Some time ago I wrote (here and here) about the evolving effects of media isolation, exacerbated by residential, educational, and occupational segregation. The cumulative impact of this is that all of us are surrounded by people and information that are rather homogeneous. Our most frequent interactions and our news sources tend to reinforce our prior beliefs. We’re not observing the real differences that exist in the world.
One way forward is to expose ourselves to conversations with those different from us. This can be challenging, especially when large cultural differences might be present. Indeed, it can even be scary. How do we avoid unintentionally offending the other person? How can we really learn about them without appearing to be prying into their private lives?
This challenge faces faculty, students, and staff members at Georgetown. The Provost’s Committee for Diversity wanted to tackle this problem early in the year, and their work is coming to fruition in the next few days.
Instead of merely noting that we all need to be better at inter-group communication, they’ve decided to do something about it. They’ve planned a set of dialogues across the various cultural, racial, and other groups that together form the Georgetown community.
The talented staff at the Center for New Designs and Learning (CNDLS) have completed some of the training for student volunteer facilitators. The students will coordinate discussions among their fellow students on issues of interaction across groups.
On February 16th, there will be 50 to 60 students engaged in “diversity dialogues,” seeking on their own to become more competent in interacting with different cultures.
One feature of the initiative is its embedding in the larger What’s a Hoya? program of the university. By forming small diverse groups, the dialogues will seek to actively engage students to promote understanding and increase empathy across differences, especially racial differences.
If this first effort proves useful, we’re hopeful that it could be rolled out to larger numbers of students over time.

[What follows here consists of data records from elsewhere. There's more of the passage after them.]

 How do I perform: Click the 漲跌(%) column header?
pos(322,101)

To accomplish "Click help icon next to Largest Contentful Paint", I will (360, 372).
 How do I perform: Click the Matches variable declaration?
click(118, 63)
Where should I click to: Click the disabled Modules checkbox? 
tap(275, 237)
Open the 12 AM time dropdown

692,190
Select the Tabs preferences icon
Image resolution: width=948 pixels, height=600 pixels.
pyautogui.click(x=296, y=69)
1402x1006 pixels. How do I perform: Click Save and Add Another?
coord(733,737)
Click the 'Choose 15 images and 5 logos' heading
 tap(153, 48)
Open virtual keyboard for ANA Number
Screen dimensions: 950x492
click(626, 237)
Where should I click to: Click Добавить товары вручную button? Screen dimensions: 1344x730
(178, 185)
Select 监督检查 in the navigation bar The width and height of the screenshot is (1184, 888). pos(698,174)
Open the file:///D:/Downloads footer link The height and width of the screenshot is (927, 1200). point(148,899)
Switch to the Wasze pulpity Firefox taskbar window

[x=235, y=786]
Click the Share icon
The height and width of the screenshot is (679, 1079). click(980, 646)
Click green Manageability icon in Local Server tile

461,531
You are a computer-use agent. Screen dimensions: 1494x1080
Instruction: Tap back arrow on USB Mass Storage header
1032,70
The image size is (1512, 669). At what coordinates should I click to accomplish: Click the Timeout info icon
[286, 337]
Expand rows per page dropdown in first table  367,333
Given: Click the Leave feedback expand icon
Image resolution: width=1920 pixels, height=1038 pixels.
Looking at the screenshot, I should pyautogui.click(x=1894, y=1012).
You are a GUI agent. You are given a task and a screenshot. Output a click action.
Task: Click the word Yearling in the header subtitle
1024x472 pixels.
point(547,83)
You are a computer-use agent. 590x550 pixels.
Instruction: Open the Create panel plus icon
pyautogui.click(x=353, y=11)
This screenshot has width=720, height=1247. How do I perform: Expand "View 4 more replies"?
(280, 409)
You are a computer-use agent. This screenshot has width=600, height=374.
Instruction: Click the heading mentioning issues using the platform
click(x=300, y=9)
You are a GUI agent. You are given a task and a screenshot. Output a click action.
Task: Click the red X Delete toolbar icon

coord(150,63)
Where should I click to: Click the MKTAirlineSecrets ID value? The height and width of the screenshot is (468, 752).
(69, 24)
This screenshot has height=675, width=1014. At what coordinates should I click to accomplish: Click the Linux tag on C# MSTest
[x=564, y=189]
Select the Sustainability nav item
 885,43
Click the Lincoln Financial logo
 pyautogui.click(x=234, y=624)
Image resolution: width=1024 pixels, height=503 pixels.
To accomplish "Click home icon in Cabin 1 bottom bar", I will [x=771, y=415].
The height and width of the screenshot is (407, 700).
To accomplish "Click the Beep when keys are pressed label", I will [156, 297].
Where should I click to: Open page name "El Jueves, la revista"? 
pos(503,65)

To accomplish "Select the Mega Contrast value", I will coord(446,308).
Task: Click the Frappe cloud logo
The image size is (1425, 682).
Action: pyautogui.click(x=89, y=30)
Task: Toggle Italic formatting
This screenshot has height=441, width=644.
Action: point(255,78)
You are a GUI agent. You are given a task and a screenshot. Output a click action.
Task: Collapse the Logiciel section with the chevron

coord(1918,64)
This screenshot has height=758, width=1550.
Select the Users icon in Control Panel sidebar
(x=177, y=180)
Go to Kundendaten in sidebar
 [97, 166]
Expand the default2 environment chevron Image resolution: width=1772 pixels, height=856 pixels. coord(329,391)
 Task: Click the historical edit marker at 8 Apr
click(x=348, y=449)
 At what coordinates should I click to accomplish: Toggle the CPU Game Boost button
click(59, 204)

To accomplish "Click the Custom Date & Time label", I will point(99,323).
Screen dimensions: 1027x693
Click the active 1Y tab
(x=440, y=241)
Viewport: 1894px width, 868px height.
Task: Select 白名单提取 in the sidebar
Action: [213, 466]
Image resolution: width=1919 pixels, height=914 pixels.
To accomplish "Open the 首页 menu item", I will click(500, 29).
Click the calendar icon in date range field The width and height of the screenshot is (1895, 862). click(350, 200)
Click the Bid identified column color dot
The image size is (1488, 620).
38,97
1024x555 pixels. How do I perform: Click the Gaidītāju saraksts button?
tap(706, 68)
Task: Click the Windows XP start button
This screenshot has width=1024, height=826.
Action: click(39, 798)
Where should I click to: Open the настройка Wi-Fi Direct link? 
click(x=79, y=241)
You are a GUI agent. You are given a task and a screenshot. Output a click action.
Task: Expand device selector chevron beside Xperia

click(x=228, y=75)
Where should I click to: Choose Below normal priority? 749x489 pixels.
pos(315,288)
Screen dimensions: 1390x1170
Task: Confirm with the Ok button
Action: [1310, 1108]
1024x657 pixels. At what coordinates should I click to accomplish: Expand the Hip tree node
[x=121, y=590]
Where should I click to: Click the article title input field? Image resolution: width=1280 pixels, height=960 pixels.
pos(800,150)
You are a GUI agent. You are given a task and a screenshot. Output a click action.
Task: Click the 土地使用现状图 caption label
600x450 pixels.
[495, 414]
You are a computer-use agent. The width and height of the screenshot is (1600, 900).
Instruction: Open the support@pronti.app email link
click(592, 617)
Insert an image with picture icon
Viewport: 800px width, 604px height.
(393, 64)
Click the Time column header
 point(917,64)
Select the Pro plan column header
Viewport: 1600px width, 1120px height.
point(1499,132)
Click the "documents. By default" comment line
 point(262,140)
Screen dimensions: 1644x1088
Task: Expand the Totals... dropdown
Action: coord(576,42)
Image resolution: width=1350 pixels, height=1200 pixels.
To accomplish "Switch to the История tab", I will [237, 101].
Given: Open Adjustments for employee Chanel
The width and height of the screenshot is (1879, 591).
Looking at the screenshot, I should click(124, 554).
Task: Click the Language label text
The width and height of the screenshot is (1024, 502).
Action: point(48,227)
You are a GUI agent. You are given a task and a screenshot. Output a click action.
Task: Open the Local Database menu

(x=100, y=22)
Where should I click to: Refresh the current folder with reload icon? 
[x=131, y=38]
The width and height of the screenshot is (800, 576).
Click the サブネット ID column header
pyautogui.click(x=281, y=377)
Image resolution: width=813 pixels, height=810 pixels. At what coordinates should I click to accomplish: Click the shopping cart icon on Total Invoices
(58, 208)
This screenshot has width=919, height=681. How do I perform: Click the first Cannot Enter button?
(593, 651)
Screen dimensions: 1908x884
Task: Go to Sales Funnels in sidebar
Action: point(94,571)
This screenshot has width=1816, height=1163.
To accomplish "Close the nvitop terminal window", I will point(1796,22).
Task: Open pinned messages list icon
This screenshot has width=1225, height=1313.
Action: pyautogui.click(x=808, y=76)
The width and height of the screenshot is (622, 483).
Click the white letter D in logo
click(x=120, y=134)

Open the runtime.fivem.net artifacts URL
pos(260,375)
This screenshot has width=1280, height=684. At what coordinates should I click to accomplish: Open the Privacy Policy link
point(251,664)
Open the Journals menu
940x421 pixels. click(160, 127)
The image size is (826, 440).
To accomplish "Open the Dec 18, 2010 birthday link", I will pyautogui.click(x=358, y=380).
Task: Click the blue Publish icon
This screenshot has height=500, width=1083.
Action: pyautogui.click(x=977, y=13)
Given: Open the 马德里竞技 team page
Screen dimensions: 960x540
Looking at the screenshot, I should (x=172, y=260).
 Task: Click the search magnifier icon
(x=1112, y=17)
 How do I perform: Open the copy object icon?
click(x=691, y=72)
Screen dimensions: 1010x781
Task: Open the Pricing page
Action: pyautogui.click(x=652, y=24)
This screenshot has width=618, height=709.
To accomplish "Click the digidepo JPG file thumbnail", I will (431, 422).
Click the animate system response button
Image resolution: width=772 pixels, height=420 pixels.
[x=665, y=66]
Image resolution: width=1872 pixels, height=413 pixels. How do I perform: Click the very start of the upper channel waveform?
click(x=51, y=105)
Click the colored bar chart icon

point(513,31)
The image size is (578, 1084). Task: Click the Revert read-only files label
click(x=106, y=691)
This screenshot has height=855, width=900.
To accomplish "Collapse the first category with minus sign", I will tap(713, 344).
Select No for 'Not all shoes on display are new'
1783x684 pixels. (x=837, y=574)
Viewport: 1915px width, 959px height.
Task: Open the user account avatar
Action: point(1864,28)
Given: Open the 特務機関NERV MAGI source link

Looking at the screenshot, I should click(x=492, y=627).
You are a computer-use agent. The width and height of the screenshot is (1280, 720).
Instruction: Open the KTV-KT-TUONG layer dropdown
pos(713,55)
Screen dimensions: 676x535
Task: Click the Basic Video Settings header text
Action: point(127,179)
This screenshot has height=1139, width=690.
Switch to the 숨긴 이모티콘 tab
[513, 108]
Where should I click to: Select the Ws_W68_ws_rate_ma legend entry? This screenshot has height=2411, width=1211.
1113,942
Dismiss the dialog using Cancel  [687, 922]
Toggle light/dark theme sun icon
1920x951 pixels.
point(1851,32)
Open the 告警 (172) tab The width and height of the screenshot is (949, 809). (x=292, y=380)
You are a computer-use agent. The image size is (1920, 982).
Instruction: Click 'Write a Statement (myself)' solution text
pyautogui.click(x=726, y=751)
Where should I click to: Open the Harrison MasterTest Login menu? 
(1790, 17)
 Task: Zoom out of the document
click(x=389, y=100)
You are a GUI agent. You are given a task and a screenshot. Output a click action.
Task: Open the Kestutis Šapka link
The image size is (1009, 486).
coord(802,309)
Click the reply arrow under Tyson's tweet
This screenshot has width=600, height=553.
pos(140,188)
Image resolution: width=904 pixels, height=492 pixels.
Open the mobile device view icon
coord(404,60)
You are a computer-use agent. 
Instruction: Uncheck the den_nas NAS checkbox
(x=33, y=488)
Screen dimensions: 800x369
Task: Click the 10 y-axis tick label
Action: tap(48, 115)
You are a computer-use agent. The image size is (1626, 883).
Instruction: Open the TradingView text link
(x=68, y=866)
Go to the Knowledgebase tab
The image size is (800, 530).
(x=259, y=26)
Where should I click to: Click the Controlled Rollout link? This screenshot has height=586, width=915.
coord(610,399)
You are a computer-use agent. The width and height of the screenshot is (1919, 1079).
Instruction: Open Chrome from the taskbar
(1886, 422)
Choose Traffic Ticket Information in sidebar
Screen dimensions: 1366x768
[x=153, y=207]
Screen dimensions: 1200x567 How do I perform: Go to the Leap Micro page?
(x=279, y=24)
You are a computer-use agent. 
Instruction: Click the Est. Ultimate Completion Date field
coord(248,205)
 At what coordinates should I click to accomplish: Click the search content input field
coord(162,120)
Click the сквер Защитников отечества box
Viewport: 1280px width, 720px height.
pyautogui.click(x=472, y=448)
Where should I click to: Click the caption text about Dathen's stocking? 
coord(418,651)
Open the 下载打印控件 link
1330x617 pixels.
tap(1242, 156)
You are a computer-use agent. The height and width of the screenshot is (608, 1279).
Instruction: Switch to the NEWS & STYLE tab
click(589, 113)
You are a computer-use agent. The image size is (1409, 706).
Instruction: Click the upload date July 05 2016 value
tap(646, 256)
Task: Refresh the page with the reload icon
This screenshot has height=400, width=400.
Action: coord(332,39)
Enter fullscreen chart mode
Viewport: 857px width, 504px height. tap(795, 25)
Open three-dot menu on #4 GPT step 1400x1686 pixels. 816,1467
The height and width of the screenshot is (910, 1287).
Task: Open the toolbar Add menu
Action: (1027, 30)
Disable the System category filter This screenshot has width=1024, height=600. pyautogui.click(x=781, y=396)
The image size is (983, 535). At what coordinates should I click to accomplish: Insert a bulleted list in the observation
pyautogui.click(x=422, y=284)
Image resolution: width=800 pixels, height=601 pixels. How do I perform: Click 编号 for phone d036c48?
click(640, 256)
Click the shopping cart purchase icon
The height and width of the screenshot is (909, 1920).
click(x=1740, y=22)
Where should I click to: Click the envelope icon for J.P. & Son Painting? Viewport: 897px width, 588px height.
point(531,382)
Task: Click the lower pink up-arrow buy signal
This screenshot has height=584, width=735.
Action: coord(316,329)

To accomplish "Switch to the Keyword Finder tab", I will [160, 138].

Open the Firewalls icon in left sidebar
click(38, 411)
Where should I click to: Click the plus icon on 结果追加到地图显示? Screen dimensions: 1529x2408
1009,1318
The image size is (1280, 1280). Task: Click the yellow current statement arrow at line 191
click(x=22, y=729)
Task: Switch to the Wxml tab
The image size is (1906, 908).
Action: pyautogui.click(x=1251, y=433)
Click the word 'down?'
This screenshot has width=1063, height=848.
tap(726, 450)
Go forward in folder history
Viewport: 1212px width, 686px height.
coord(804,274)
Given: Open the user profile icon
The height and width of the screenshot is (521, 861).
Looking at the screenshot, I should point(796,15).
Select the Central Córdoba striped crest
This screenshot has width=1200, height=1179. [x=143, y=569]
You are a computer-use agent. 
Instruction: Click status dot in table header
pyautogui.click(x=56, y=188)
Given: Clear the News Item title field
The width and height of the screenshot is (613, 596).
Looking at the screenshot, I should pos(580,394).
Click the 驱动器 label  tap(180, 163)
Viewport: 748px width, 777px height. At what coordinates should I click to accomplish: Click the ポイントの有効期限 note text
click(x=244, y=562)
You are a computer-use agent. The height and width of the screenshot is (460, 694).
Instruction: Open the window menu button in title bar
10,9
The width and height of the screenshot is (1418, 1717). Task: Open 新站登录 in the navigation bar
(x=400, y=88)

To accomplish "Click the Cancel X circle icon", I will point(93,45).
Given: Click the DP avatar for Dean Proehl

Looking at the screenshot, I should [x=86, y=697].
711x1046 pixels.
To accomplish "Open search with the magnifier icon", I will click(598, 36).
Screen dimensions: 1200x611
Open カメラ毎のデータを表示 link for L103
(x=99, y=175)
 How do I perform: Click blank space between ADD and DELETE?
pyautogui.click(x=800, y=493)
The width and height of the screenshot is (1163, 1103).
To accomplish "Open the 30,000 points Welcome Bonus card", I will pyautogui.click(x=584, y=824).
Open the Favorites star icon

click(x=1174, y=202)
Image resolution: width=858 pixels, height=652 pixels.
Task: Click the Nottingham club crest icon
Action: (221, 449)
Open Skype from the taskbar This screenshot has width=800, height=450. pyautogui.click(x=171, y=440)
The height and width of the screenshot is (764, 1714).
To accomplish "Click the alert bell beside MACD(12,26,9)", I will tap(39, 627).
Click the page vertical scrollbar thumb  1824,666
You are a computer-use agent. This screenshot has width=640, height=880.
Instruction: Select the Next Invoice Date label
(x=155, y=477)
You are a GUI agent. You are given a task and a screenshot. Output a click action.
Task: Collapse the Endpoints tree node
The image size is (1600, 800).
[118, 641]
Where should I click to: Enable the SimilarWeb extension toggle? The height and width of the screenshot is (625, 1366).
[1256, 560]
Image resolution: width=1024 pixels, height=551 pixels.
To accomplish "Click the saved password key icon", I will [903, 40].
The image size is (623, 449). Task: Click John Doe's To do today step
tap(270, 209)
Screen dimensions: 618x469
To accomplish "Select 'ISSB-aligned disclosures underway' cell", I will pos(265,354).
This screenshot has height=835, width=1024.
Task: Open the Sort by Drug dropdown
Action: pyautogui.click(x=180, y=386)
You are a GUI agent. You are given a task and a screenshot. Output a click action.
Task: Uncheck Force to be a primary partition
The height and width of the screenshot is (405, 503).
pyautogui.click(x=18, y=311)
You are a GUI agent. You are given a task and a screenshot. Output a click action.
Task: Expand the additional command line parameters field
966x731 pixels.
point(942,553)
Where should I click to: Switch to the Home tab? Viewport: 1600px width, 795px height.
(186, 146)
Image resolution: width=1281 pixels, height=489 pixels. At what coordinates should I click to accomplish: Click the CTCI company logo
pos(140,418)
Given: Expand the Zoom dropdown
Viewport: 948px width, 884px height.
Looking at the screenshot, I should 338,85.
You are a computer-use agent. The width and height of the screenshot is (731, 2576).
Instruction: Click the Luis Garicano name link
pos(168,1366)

Talking to others as a way of understanding is a never-ending obligation of a member of a diverse society. We’re hopeful, however, that the interpersonal skills necessary to be an effective listener and collocutor can be learned by all of us. If our students assemble those skills while they’re at Georgetown, perhaps they can avoid the fragmentation and balkanization of groups so evident today in the larger society. The Provost’s Committee for Diversity should be congratulated for taking the lead in helping us see the way forward.